Terdampak Covid Mahasisa Asal NTB dapat Bantuan Pemkab Tangerang

 

TIGARAKSA, (B1) – Pemkab Tangerang bantu tiga mahasiswa asal pulau Lombok, Provinsi Nusa Tenggara Barat (NTB), yang terdampak Covid-19 di Kabupaten Tangera,  Banten.

Mahasiswa tersebut kuliah di Politeknik Pelayaran Banten di jalan raya No.1, Karang Serang, Kecamatan Sukadiri, Kabupaten Tangerang, Banten.

Ketiganya yaitu M Nabil asal Kecamatan Labuhan Kabupaten Lombok Timur, Prasetya Charli Sandrian asal Kabupaten Lombok Timur dan Muhamad Reza Irsyad asal Kota Mataram NTB dan 2 orang temanya yang berasal dari Kabupaten Labuhan Batu Utara Sumut dan Ambon.

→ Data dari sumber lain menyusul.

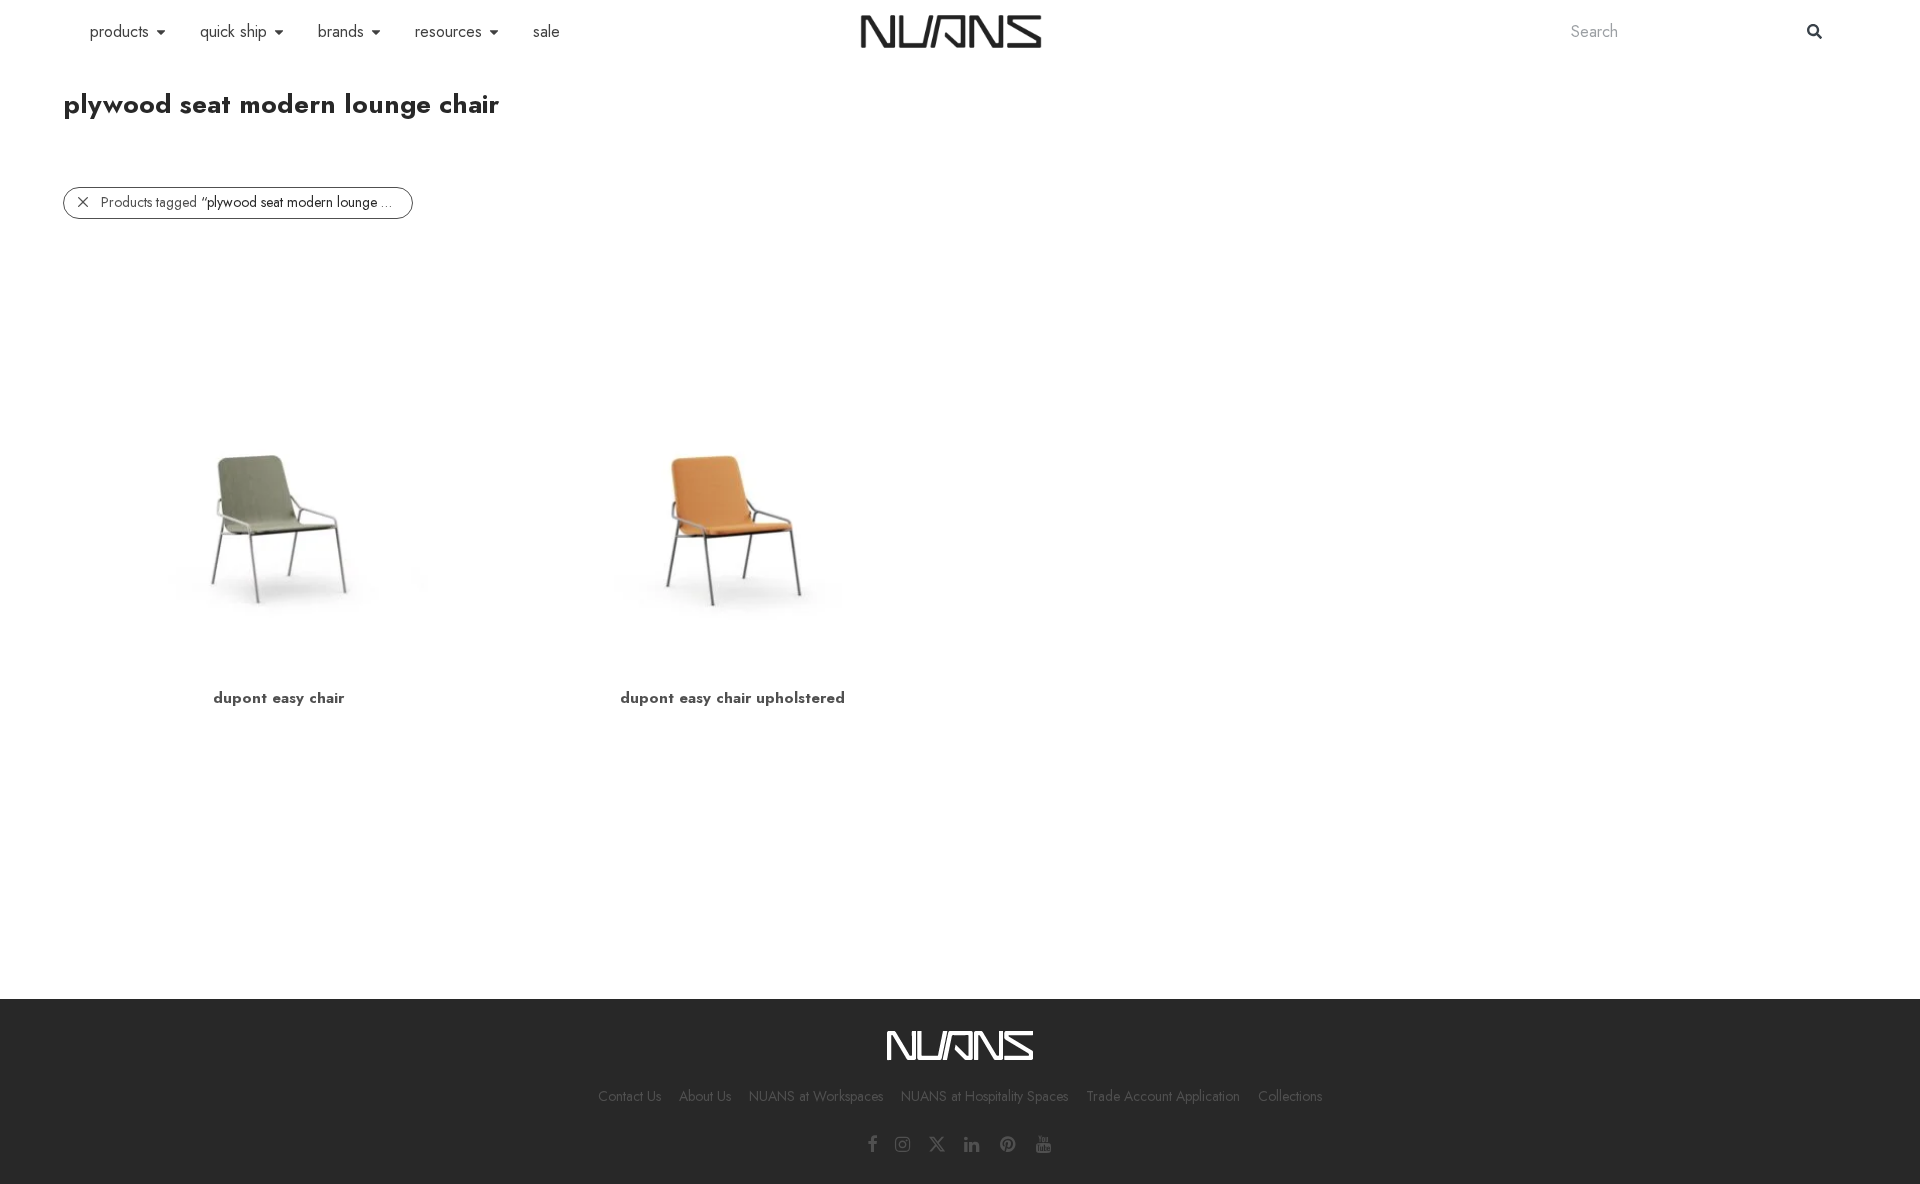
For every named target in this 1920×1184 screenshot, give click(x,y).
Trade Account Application (1163, 1096)
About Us (705, 1096)
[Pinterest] (1009, 1143)
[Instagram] (902, 1143)
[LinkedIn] (973, 1143)
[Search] (1814, 31)
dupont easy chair (278, 698)
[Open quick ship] (279, 32)
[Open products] (161, 32)
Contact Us (629, 1096)
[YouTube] (1045, 1143)
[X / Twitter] (937, 1143)
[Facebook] (872, 1143)
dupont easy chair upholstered (732, 698)
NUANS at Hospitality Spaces (984, 1096)
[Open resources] (494, 32)
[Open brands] (376, 32)
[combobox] (1669, 31)
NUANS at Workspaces (816, 1096)
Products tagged (257, 202)
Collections (1290, 1096)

Camat Pakuhaji Kabupaten Tangerang H. Asmawi terkait mahasiswa asal pulau Lombok, dari Medan dan Ambon yang terdampak Covid-19 yang saat ini kuliah di Politeknik Pelayaran Banten, mengatakan, Pemkab Tangerang sudah memberikan bantuan berupa, paket sembako dan mie instan untuk kebutuhannya.

“Mewakili Pemkab Tangerang kami sudah memberikan bantuan untuk meringankan beban mahasiswa selama pendemik Covid-19,” ucap H. Asmawi, Selasa (26/5/20).

Lanjut H. Asmawi, selain itu pihaknya sudah mengusulkan daftar namanya ke Dinsos Kabupaten Tangerang, untuk calon bantuan langsung tunai Bansos tedampak Covid-19 di wilayah Kecamatan Pakuhaji.

“Mereka bertiga dari Pulau Lombok dan satu temanya asal Sumut dan satu orang dari Ambon. Jadi total mahasiswa yang terdampak covid-19 ada 5 orang. Kelima mahasiswa tersebut kontrak rumah di Desa Kramat Pakuhaji,” ungkapnya.

Abdul Munir Kabid IKP Diskominfo Kabupaten Tangerang meceritakan, pada awalnya mahasiswa asal pulau Lombok tersebut menyampaikan pengaduan melalui SPAN LAPOR milik Kemenpan RB ditujukan ke Pemkab Tangerang.

“Kami merespon pengaduan mahasiswa asal Pulau Lombok tersebut lewat SPAN LAPOR yang menginfokan mereka terkena dampak covid-19,” terang Munir.

Setelah itu, pihak Kecamatan Pakuhaji melakukan survei ke tempat tinggalnya, karena mereka bertiga dan dua orang rekanya tinggal di belakang kantor Desa Kramat, Kecamatan Pakuhaji.

“Saya juga sudah berkunjung ke rumah kontrakan mereka di Desa Kramat Kecamatan Pakuhaji dan memberikan bantuan paket sembako pada hari minggu sore kemarin 25/5,” aku Munir yang juga putra kelahiran asal Kabupaten Dompu.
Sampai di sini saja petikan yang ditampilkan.